After 30 years, Dance Montage remains a quiet, unassuming addition to Calgary’s cultural life. Filled with energy, inventiveness, and diversity, it is the longest running show in Calgary.

This year’s show, which has always resided at the U of C, consists of 11 different dances, each piece choreographed and danced by volunteers. The choreographers submit proposals for their dance ideas. Everyone from beginners to advanced, and engineers to dance majors encouraged by and accepted into Dance Montage.

"Dance Montage is about diversity," says director Dawn Dymond. "This year we have classical ballet, contemporary, jazz, funk, but also rhythmic rifle work, humourous with theatrical movement and East Indian movement."

Dance Montage gives the dancers of Calgary a rare occasion to display their diverse talents.

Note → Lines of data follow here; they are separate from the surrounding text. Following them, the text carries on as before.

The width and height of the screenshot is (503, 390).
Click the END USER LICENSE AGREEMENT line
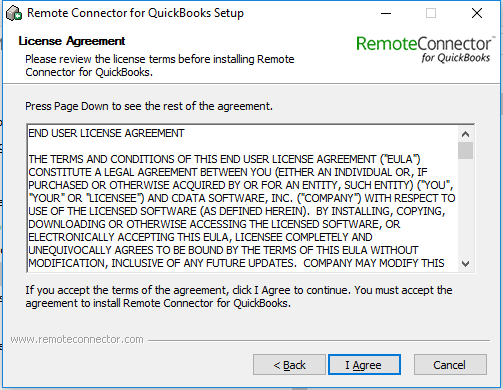coord(106,133)
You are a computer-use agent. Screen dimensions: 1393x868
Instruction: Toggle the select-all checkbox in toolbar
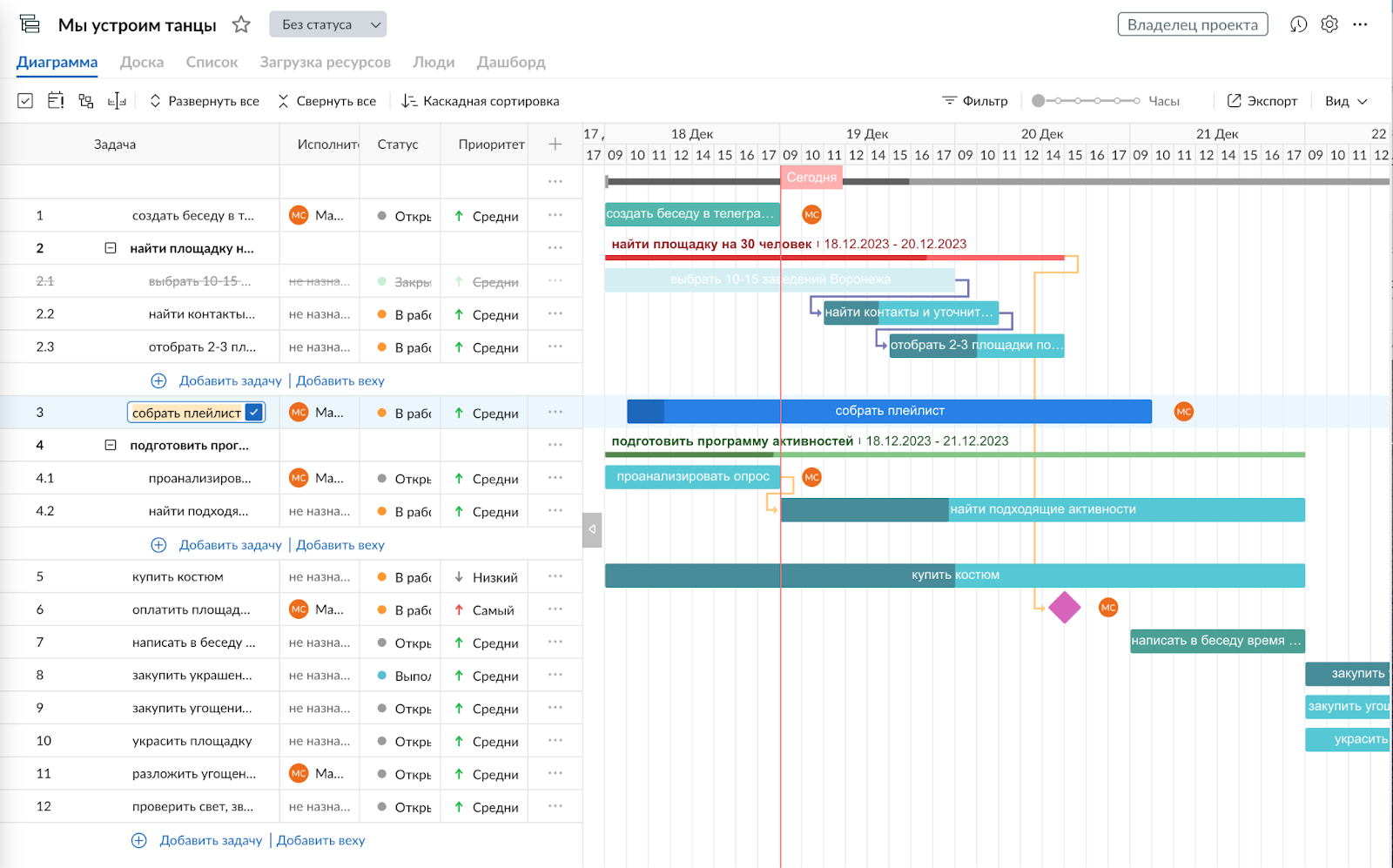pyautogui.click(x=25, y=101)
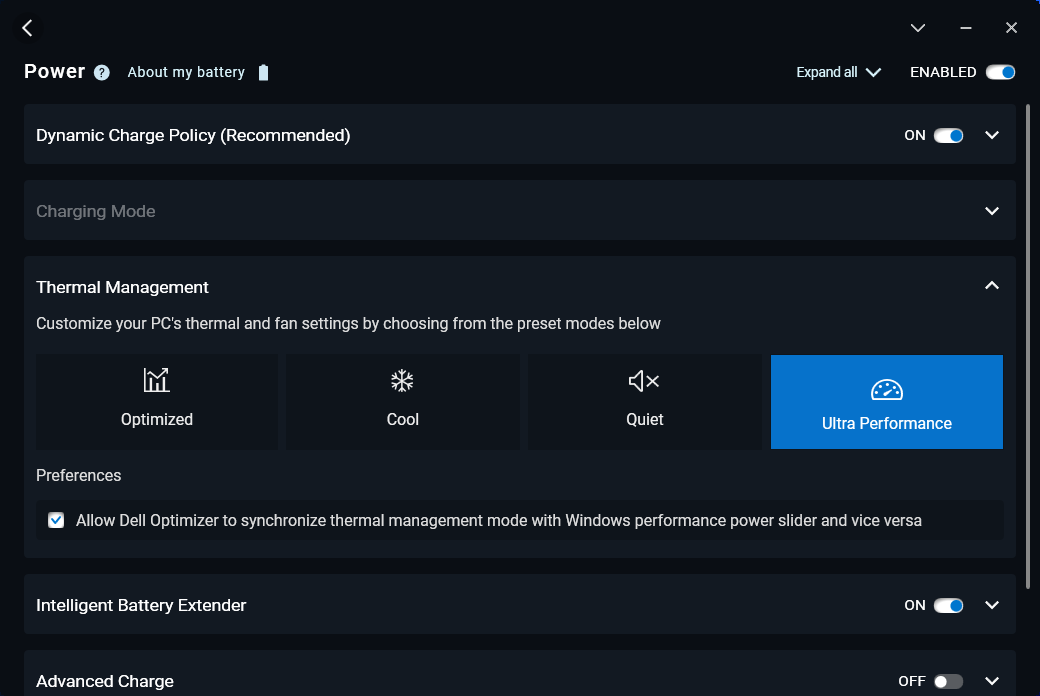Expand the Intelligent Battery Extender chevron
The width and height of the screenshot is (1040, 696).
(x=992, y=605)
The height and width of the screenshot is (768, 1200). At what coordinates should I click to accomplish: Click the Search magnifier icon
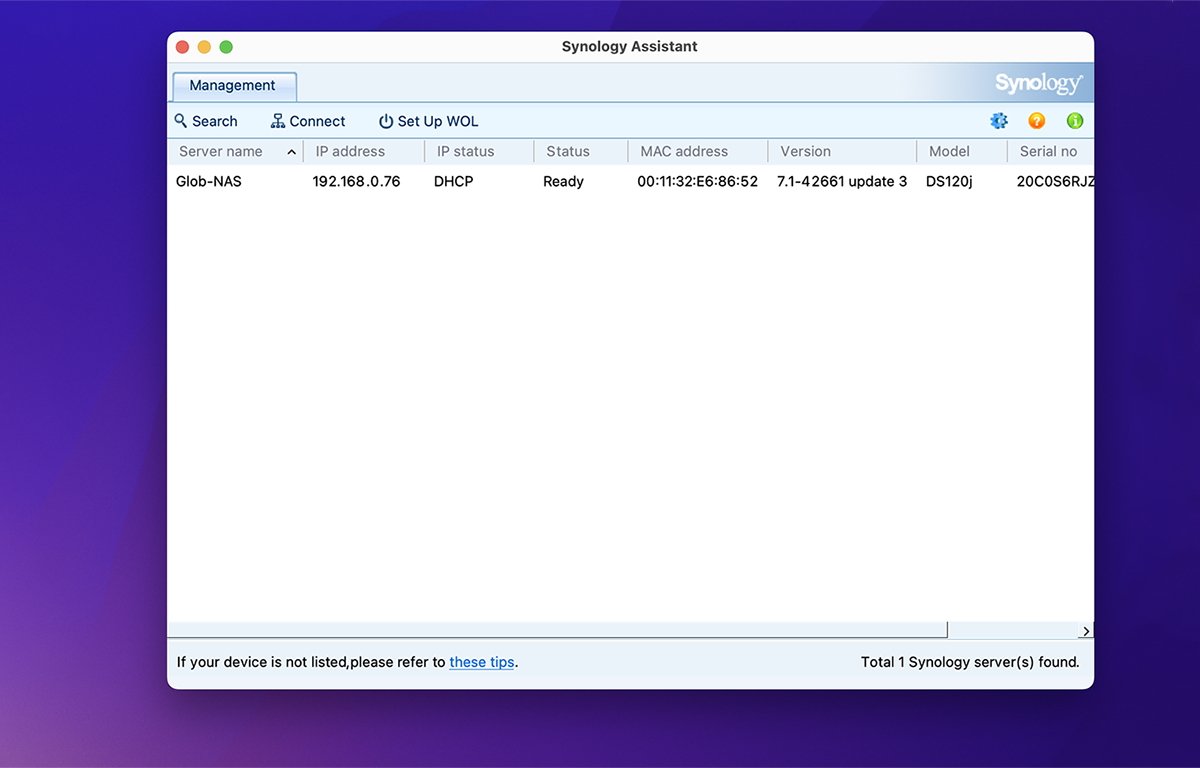181,121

"It is a really important experience to perform for an audience," says Tina Schuetz, a dance major and choreographer for Dance Montage.

"It is different from rehearsal and class. The mood and experience is totally different"

Schuetz decided to create "Dancer’s Fugue" a piece accompanied by the jazz music of Jimmy Smith.

"I heard the music and I liked it and I had an idea," says Schuetz who participates in Dance Montage as a dancer throughout her studies at the U of C and wants to finish with a piece on stage.

Though participating in the rehearsals and performance can be used by dance majors for practicum hours toward their degree, the opportunity to perform is also employed by those not interested in dance as a career.

Kelly Husband is in the masters of teaching program, but found the time to participate in Dance Montage on the side.

"Being a non-dance person, everyone was picking up the steps faster, but everyone really helped me," says Husband. "We are a team out there."

Husband became interested in Dance Montage after taking a class from Dawn Dymond and attending a show.

"Once someone has seen the show and gets interested they can come to an audition," says Dymond. Auditions are held the Sunday after labour day each year.

With only one two-hour rehearsal per week, both Husband and Schuetz agree that bringing together a piece can be quite rigorous.

"The dancers have to be quite professional, but running a piece too often can make it stale," says Schuetz.

"You don’t mind the work because you know what the end product will be," concurs Husband.

Dance Montage runs in the University Theatre Nov. 18-20 at 8 p.m. Tickets are $10 for students and seniors, $12 general, and are available at the Campus Ticket Centre and at the door.